Revealing structural motifs that control ice growth upon spontaneous crystallization at SPB/SFX

Scientists were studying structural motifs that control the spontaneous growth of ice nuclei in micron-sized, evaporation cooled water droplets with the fluctuation x-ray scattering technique using the 200 nm beam from SPB/SFX.

Phase changes in water

Almost everyone in the world is familiar with the transformation of water from state to state: as it freezes, it turns into ice; as it evaporates, it turns into steam. While a seemingly obvious process, the turning of water from state to state—known as a phase change—is still a mysterious and complex process, which remains under investigation today. In particular, scientists using European XFEL’s Single Particles, Clusters, and Biomolecules & Serial Femtosecond Crystallography (SPB/SFX) instrument, are looking at the way water freezes to form ice.
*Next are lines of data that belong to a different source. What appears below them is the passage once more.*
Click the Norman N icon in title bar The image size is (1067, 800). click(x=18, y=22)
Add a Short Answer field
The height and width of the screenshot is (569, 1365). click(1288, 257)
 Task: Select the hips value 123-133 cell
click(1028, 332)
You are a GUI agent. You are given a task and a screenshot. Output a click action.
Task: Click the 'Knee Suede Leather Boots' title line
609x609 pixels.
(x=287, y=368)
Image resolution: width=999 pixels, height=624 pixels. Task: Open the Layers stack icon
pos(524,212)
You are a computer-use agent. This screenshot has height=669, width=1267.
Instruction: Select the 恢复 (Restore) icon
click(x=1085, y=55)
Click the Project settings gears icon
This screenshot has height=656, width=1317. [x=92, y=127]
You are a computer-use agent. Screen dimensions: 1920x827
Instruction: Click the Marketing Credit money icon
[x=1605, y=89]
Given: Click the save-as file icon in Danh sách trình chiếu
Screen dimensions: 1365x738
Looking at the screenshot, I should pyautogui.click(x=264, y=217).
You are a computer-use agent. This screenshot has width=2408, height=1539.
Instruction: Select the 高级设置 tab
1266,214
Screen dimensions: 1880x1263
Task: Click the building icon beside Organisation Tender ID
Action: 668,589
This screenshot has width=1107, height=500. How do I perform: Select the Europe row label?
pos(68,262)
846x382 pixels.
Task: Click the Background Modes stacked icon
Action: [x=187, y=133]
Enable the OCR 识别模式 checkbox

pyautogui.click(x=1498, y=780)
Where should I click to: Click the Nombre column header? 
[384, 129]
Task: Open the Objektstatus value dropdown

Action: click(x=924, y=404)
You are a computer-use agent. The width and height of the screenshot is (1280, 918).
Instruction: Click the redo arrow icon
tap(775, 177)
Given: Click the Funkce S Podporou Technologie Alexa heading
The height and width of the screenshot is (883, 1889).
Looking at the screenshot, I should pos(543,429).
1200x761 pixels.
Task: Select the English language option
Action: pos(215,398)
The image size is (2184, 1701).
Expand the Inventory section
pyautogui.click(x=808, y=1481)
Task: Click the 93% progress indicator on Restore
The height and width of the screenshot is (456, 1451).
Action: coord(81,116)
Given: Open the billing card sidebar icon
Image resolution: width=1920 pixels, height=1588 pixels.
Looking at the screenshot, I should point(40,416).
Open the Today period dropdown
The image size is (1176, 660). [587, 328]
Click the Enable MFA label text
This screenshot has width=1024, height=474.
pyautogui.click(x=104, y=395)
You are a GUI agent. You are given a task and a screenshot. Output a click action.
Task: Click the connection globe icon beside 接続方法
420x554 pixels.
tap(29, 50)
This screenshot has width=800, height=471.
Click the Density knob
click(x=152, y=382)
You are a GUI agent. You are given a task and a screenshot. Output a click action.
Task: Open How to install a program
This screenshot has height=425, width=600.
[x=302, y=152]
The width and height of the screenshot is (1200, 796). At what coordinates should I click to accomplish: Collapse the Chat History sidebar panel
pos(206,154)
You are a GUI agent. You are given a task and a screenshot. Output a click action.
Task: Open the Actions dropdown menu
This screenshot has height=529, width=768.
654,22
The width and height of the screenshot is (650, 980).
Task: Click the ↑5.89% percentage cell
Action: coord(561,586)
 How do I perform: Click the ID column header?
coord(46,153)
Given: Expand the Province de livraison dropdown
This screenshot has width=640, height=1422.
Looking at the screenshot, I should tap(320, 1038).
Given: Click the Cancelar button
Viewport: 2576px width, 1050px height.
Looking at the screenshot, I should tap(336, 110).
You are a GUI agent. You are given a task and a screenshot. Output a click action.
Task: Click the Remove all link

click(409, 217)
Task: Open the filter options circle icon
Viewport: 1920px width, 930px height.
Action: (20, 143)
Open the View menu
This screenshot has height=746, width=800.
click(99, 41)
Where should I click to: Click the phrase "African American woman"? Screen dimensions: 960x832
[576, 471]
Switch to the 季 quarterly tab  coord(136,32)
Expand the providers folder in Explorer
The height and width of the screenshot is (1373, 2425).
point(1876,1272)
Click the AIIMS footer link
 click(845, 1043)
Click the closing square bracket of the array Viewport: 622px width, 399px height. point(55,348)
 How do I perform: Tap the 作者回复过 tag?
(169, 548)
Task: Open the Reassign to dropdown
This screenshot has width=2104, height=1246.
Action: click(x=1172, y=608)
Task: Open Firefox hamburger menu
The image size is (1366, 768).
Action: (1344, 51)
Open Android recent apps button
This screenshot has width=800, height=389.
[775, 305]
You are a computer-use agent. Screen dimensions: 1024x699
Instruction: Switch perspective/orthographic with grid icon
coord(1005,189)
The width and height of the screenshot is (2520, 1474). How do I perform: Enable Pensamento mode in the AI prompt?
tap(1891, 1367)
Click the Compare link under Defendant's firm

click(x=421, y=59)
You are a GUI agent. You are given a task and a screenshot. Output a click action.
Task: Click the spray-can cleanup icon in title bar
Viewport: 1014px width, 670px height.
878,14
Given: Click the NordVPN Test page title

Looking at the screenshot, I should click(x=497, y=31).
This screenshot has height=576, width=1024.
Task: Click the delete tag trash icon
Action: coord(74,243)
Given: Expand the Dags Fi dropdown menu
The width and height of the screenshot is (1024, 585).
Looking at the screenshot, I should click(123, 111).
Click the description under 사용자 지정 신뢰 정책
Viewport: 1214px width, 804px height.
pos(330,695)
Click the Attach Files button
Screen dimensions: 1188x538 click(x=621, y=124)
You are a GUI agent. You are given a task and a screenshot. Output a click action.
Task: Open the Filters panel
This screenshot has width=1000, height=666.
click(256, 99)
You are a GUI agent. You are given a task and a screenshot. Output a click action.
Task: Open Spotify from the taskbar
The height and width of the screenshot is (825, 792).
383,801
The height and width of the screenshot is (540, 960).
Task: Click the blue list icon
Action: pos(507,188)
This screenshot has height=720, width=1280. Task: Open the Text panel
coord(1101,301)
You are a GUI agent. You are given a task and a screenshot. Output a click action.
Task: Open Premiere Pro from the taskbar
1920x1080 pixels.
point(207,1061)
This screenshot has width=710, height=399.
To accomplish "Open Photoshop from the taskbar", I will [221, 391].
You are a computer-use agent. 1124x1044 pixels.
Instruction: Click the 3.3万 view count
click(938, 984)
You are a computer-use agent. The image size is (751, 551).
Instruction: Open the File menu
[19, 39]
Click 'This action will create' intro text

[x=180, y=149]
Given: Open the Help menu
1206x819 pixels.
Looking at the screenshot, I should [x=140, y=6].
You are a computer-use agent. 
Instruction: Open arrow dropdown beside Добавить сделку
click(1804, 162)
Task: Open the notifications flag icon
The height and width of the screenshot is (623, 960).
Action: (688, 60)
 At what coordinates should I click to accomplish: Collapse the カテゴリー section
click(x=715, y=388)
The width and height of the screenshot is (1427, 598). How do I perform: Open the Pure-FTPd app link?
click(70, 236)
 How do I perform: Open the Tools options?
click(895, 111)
As a liquid freezes, it crystallizes, forming a solid structure. In water, we refer to this crystallized structure as ice. In liquid water, molecules are flying around in a disordered fashion, but as the liquid cools, the speed of the molecules decreases and decreases. At some point, a tiny cluster of ice forms. Other molecules attach themselves to this cluster, and it grows and grows in size until the water is entirely frozen. The shape and properties of this initial cluster determines everything about the way ice forms: whether it grows in ordered sheets, or a more irregular form. These clusters can be used to predict the behaviour of water as it freezes.

Investigating the freezing process

“You can think of this crystal cluster as a barrier,” says Jonas Sellberg, associate professor at KTH Royal Institute of Technology, Sweden, and user at European XFEL’s SPB/SFX instrument. “If we know what the barrier looks like, its shape and structure, we can tell a lot about how ice forms in water. Whether it forms in regular sheets, or whether it is growing as dendrites.”

Sellberg and his team are measuring the structure of these clusters using a method involving freezing a jet of liquid water in a vacuum chamber. As droplets of water fly through the vacuum chamber, they lose heat through evaporation, just like an athlete cools down when sweating. The further they travel through the vacuum, the more likely they are to freeze. The scientists can then use European XFEL’s ultrashort X-ray pulses to make measurements of the water droplets at different points in the freezing process, looking for the moment when a cluster forms. They collect a large amount of data, which can be reverse engineered through a statistical process to reconstruct the structure of the ice.

Fundamental research drives insights

“The scientists at the SPB/SFX instrument have a lot of experience with implementing these kinds of liquid jets in vacuum, which is not always straightforward,”

Sellberg continues. “We also need European XFEL’s high rate of pulse delivery. The probability of hitting the water molecules with the tiny X-ray beam as they freeze is small, so the more shots we can make per second, the better the quality of the structural information we can obtain.”

Learning about the nature of ice formation is useful to physicists since it contributes to their understanding of water’s fundamental properties. This is important since they want to know how things freeze, and how they can be safely and predictably unfrozen, particularly biological and natural systems. Learning about the formation of ice can also drive insights in fields like atmospheric physics, where icy water droplets impact the formation of clouds and weather systems.